The Agent Virus
Social engineering used to target people. Now it targets AI agents, and machines don’t get suspicious.
That’s the unspoken part of the vibe-coding revolution. Every conversation about AI-generated code focuses on productivity gains. Almost none focus on the attack surface that speed creates.
Andrea Michi, co-founder and CTO of depthfirst — a company that finds vulnerabilities the way elite white-hat hackers do — has been watching this space. They even found a critical one-click vulnerability in OpenClaw, the most-popular AI personal assistant.
The misconception
Most assume AI-generated code carries the same risk profile as human-written code. It doesn’t. Not because models write worse code (they might, they might not), but because the volume and review dynamics are fundamentally different.
When engineers wrote code manually, every line got read. With coding agents like Codex and Claude Code, teams parallelize ten agents simultaneously and ship. More code, less review — even no review.
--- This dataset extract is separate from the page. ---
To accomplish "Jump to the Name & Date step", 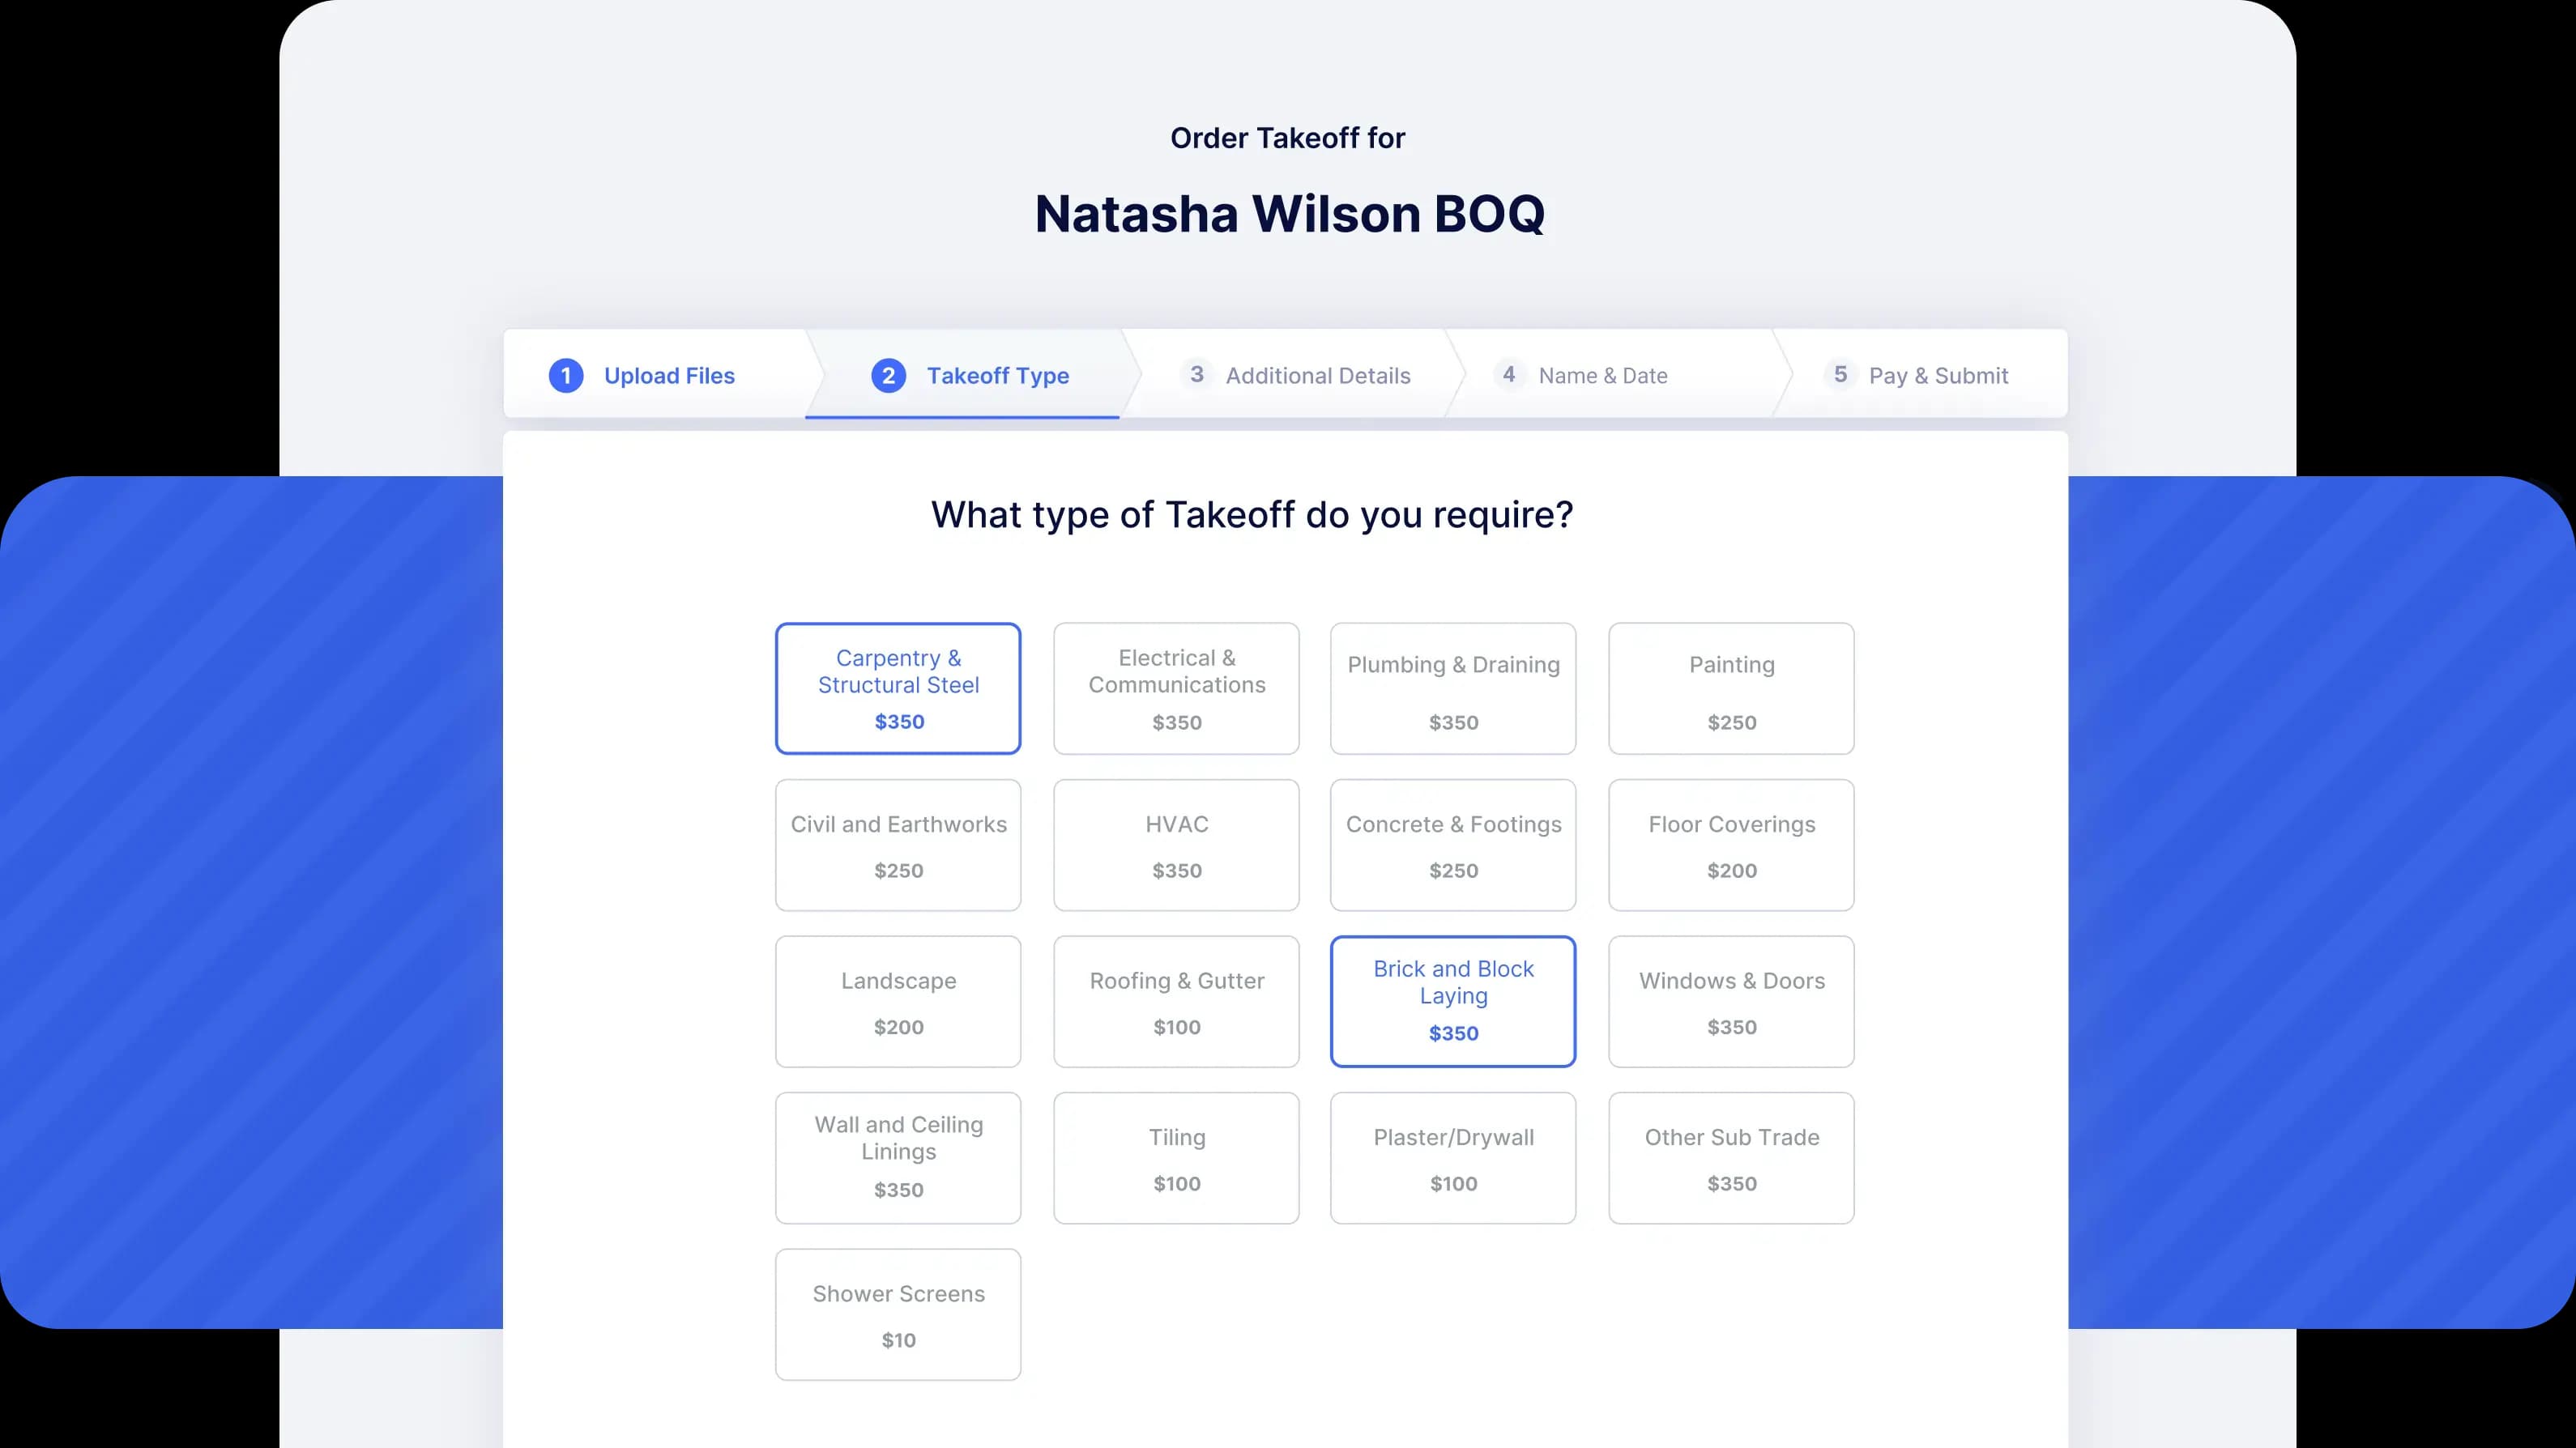I will (x=1602, y=375).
As Andrea puts it: “The quality of code reviews is going dramatically down.”
What we’re seeing
The attack surface is compositional, not modular. Checking code security in isolation misses the point. Security flaws live in how services connect. One component assumes another handles authentication. A third assumes sanitized inputs. Each is correct in isolation. Together, they’re a breach.
“You can write a piece of code that is completely correct… there is a vulnerability in the combination. The plumbing is where vulnerabilities are.”
This is why multiple “low severity” findings, each dismissed individually, chain into exploits. It requires reasoning across components, not within them.
Agents themselves are now attack targets. More software is being driven by AI agents that interpret inputs, make decisions, and call APIs. These agents can be manipulated through prompt injection — carefully crafted inputs that trick systems into revealing data or taking unauthorized actions. The attack surface now includes machine gullibility, at scale.
Elite hacking is being democratized. iPhone-level exploitation — the kind that historically required specialists hired by nation-states — is being commoditized by AI trained on historical vulnerabilities. depthfirst is building exactly this elite defense capability: learning from synthetic vulnerable environments, then applying it to real codebases.
But the same capability works in reverse. Vulnerabilities that were safe because no one took time to find them are now threats, because someone — anyone — can run AI to spot them.
The asymmetry
Offense and defense are both accelerating, but at different rates. Code generation is fast, frictionless, and getting cheaper. Security review is slow, contextual, and expensive. Every vibe-coded service adds surface area. Every unreviewed commit compounds the debt.
Andrea’s take: “Every software is inherently vulnerable.” The question isn’t whether your code has flaws. It’s whether you find them before someone else does.
What to do instead
Match your security capacity to your code generation rate. If your team’s output tripled this year, did your security review capacity triple too? If not, you’ve systematically expanded your exposure.
From scanning to compositional reasoning. Most security tooling checks code in isolation. The real vulnerabilities are in integration. You need visibility into how services interact and what each assumes about the others.
Treat agent security as a first-class concern. If you’re deploying AI agents that make decisions or call APIs, those agents need the same adversarial testing you’d give a public-facing application. Prompt injection is already happening — most organizations just aren’t looking for it yet.
The diagnostic for leaders
Before celebrating your team’s 10x output from AI coding tools, ask: Has your security capacity scaled at the same rate as your code generation?
If the answer is no, you haven’t built a productivity engine. You’ve built a larger target.